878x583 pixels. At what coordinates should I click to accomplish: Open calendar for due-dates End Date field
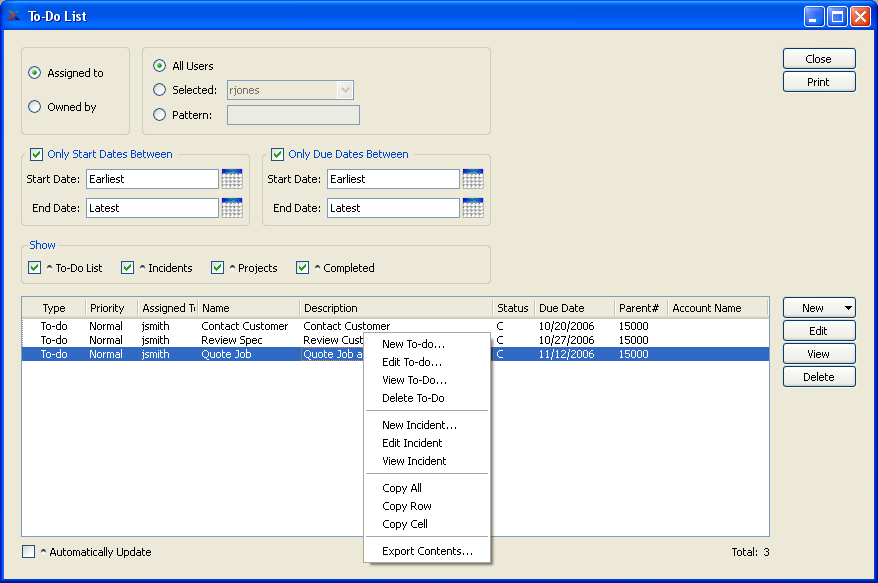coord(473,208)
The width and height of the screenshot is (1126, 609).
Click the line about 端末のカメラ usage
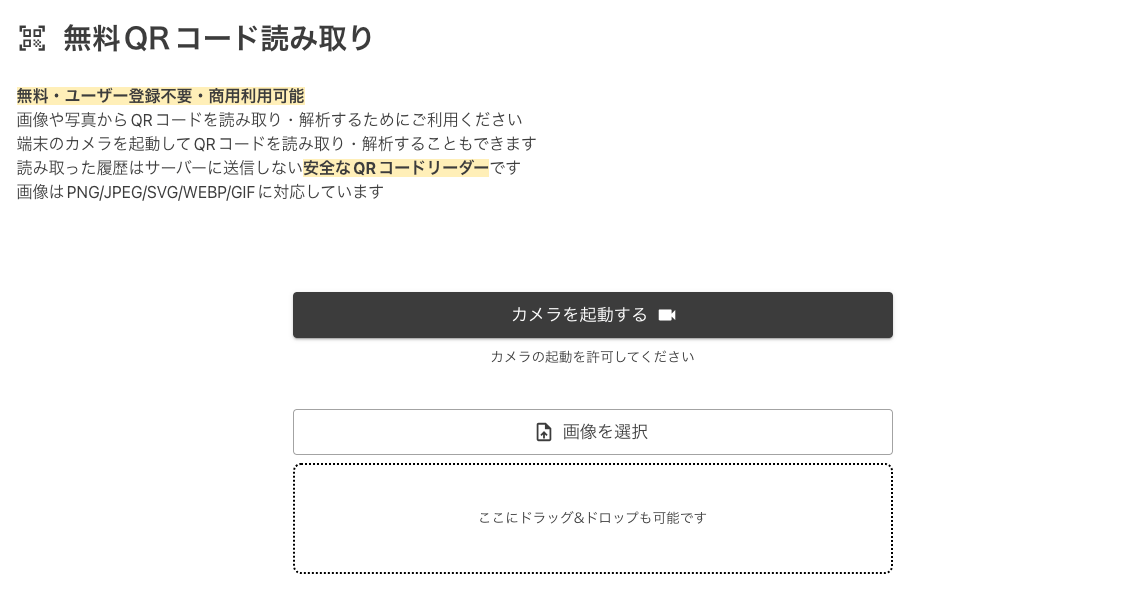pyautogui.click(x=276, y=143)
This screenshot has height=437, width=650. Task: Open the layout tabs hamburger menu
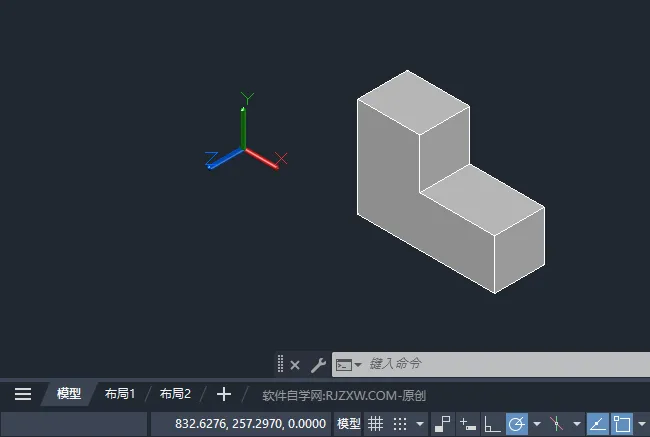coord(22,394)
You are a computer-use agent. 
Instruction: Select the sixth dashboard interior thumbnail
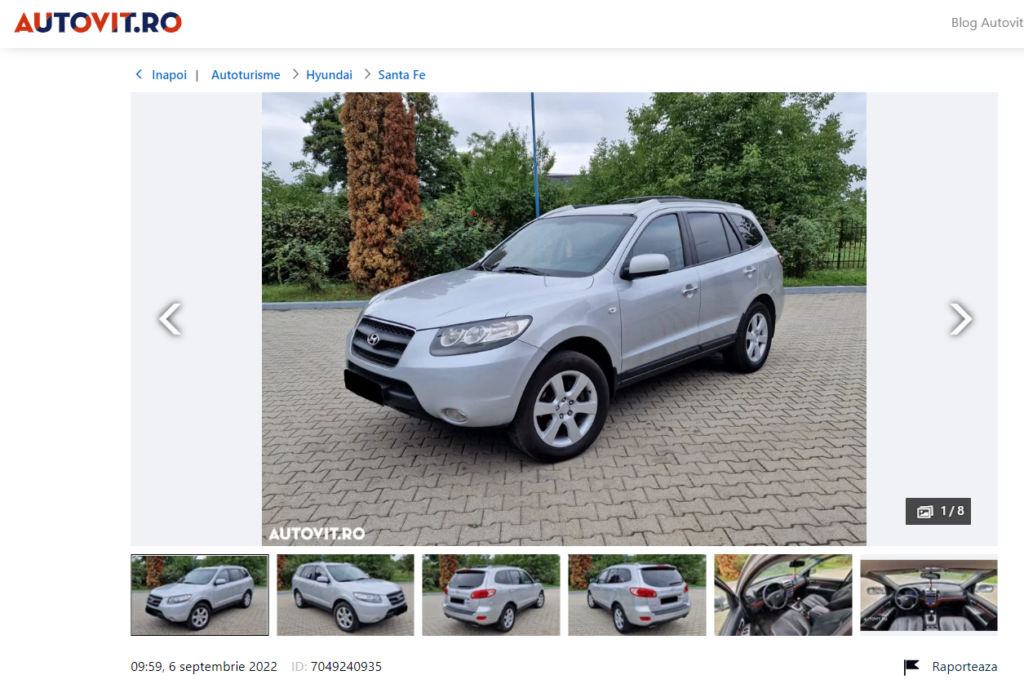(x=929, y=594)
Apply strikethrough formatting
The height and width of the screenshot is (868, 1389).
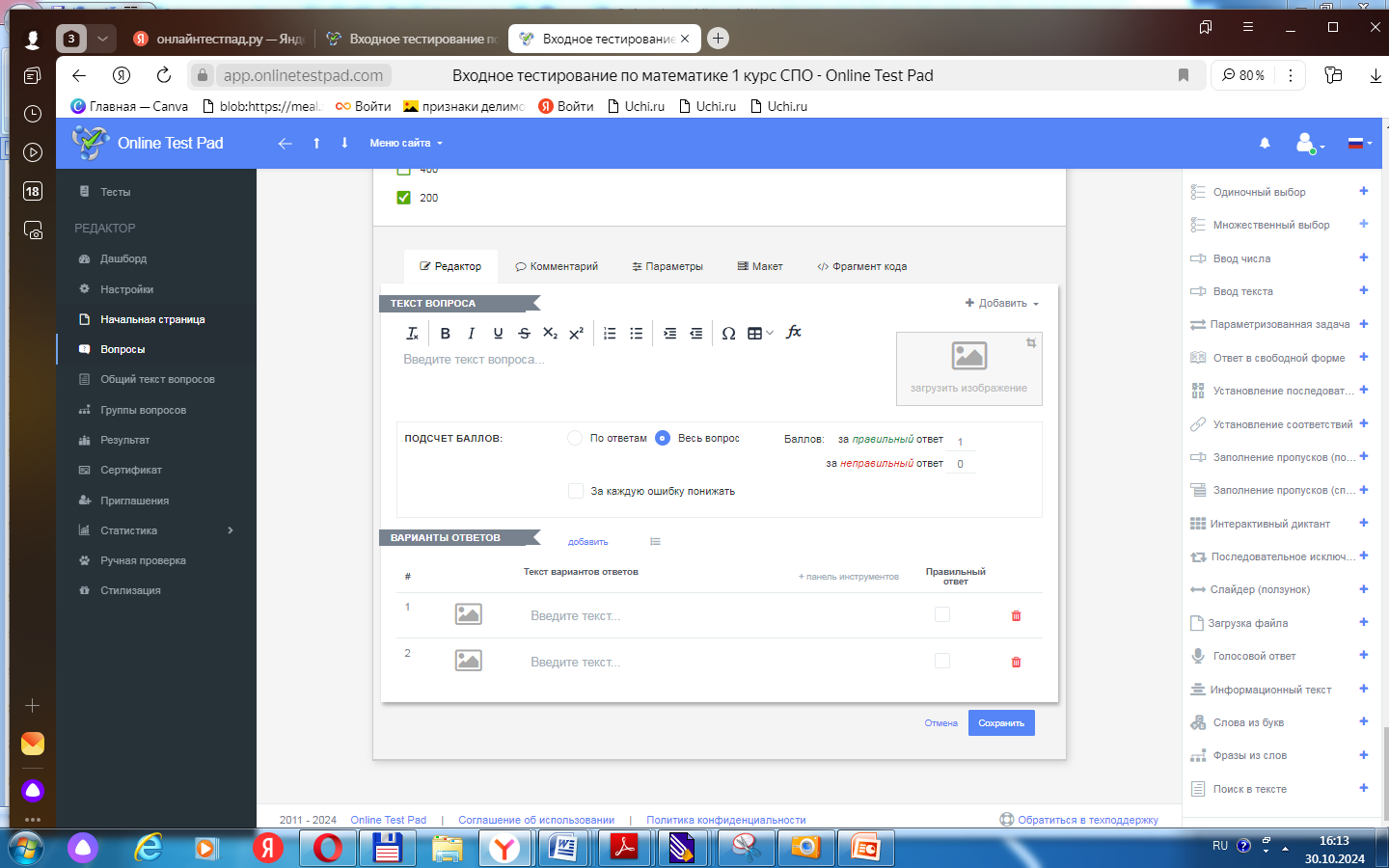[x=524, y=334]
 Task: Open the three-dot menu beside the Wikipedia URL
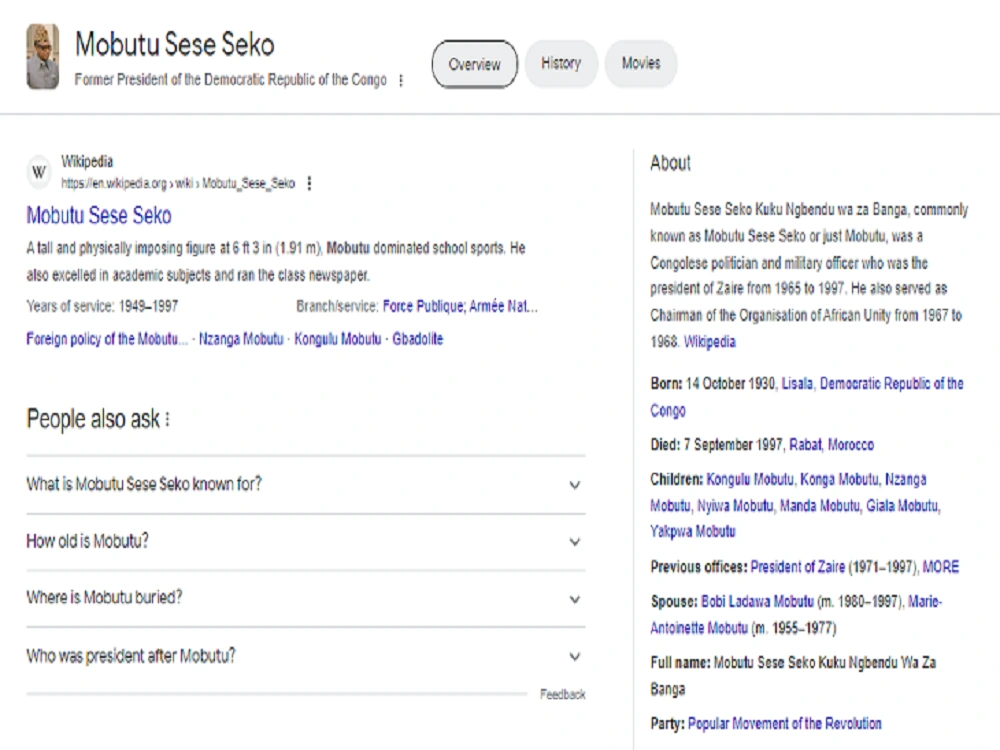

THE TASK:
Set every record down exactly, omitting pictures.

WRITTEN SOLUTION:
878x583 pixels. At what coordinates should I click to accomplish: Open calendar for due-dates End Date field
coord(473,208)
The width and height of the screenshot is (1126, 609).
Click the line about 端末のカメラ usage
pyautogui.click(x=276, y=143)
This screenshot has height=437, width=650. Task: Open the layout tabs hamburger menu
coord(22,394)
You are a computer-use agent. 
Instruction: Select the sixth dashboard interior thumbnail
(x=929, y=594)
Apply strikethrough formatting
The height and width of the screenshot is (868, 1389).
[x=524, y=334]
 Task: Open the three-dot menu beside the Wikipedia URL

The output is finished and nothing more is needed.